Down regulation of genes related to selenium signaling pathway in in-vivo transmigrated neutrophils from patients with Chronic Kidney Disease (IRM11P.627)

• Published in: The Journal of immunology (1950) Vol. 194; no. 1_Supplement; pp. 132 - 132.6
• Main Authors: Mansouri, Ladan, Moshfegh, Ali, Hylander, Britta, Jacobson, Stefan, Lundahl, Joachim
• Format: Journal Article
• Language: English
• Published: 01.05.2015
• ISSN: 0022-1767; 1550-6606
• DOI: 10.4049/jimmunol.194.Supp.132.6

The most common causes of morbidity in patients with Chronic Kidney Disease (CKD), emerge from the dysregulation of immune system. Granulocytes are less functional, in terms of transmigration to the inflammatory sites. We analyzed the gene expression of neutrophils from peripheral blood, and in-vivo transmigrated neutrophils, collected by skin chamber technique, in CKD patients as well as healthy controls. We found that, transmigration induced a significant change in the gene expression, and kidney failure had different impacts on the gene expression of neutrophils in peripheral blood, and upon in vivo transmigration, comparing to healthy subjects. After Cluster analysis of the significant genes, and subjecting them to signaling pathways, we found selenium signaling pathway as one of those, which were significantly impaired in transmigrated neutrophils from CKD patients.

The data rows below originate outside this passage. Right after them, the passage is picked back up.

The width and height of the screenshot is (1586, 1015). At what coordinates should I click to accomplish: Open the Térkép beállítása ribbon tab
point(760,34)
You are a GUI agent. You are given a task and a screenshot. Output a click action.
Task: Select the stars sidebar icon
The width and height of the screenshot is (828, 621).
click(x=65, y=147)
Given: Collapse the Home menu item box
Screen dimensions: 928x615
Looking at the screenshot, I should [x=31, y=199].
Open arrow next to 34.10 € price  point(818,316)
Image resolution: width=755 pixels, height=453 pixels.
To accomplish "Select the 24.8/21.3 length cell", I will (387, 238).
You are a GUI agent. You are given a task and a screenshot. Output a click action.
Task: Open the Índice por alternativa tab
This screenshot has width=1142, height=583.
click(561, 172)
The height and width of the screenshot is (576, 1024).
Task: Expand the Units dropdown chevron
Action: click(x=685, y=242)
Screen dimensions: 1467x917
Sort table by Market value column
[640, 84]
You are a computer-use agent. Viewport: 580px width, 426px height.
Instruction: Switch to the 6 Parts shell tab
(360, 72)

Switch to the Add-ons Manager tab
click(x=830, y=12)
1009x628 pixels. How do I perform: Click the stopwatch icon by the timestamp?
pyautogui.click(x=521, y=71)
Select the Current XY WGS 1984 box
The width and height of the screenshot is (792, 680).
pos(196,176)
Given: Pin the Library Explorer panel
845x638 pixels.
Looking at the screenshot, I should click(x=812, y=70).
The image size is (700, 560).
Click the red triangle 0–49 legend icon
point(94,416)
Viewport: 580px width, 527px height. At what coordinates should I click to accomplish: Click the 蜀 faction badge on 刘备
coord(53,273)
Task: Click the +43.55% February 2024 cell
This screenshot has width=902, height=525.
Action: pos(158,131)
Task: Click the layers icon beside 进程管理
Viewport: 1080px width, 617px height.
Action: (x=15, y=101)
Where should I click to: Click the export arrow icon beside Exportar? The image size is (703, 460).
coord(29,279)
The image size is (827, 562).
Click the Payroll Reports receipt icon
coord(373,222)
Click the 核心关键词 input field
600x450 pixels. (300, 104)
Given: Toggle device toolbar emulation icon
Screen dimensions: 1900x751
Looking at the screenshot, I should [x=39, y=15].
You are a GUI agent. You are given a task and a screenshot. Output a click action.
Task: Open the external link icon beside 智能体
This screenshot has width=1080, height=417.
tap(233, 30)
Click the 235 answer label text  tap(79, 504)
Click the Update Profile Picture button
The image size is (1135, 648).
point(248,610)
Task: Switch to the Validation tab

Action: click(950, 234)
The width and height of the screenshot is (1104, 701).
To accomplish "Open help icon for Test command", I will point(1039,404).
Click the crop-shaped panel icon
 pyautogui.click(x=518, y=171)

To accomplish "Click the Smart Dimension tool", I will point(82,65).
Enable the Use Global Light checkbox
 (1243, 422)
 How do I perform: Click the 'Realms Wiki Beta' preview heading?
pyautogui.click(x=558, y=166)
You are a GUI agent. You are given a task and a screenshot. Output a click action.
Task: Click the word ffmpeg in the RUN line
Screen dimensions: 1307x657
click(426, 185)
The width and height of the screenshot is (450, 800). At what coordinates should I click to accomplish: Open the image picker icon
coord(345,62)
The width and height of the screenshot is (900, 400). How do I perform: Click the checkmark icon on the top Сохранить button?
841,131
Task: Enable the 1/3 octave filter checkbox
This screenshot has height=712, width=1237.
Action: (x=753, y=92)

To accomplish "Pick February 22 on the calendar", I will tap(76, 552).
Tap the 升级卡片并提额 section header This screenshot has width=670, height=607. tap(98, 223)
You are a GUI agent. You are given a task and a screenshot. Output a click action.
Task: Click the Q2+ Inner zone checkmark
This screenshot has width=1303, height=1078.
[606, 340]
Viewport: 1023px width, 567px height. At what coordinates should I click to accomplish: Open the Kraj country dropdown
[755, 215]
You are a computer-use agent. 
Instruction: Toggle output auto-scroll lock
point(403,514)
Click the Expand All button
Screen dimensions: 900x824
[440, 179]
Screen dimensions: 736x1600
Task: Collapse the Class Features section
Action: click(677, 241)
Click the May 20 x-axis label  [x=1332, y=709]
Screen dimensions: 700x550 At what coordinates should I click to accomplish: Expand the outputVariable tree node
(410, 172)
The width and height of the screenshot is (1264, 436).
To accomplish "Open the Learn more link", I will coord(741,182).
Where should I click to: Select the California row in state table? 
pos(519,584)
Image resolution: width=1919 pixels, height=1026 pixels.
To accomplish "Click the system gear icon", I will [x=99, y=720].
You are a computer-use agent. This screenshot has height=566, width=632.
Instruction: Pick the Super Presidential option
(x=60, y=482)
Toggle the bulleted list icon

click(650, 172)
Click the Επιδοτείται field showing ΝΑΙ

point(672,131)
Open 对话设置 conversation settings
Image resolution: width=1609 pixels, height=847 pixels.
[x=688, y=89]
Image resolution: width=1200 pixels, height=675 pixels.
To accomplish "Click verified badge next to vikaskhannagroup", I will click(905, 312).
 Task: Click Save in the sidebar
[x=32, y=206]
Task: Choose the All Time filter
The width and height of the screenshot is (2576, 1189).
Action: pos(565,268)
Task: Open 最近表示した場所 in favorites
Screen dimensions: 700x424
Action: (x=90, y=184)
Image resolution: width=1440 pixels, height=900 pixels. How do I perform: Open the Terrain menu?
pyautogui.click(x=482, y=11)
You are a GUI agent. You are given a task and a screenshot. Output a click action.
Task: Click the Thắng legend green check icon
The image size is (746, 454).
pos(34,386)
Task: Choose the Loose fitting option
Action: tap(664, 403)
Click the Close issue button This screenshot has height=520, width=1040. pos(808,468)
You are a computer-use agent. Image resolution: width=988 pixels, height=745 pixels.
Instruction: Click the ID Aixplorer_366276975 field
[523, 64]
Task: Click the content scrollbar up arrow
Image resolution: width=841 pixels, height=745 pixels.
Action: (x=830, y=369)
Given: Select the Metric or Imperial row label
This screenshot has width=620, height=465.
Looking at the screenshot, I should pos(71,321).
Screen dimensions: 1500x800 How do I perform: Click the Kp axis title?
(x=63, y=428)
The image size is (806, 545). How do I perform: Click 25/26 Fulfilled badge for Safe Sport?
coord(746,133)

This comprised down regulation of genes such as; Glutathione peroxidase-1 (GPx-1), Superoxide dismutase-2 (SOD2), Peroxiredoxin-1(PRDX1), and Selenoprotein W (SelW) gene. Selenoproteins play a major role in antioxidant defense, thus our results may indicate that the CKD patients have a deficiency in these components, leading to the oxidative stress in neutrophils, and their impairment. These findings, however, warrant further investigation, and we are currently in the process to setup an in-vitro system to analyze the effect of selenium compounds on different functions of neutrophils from CKD patients.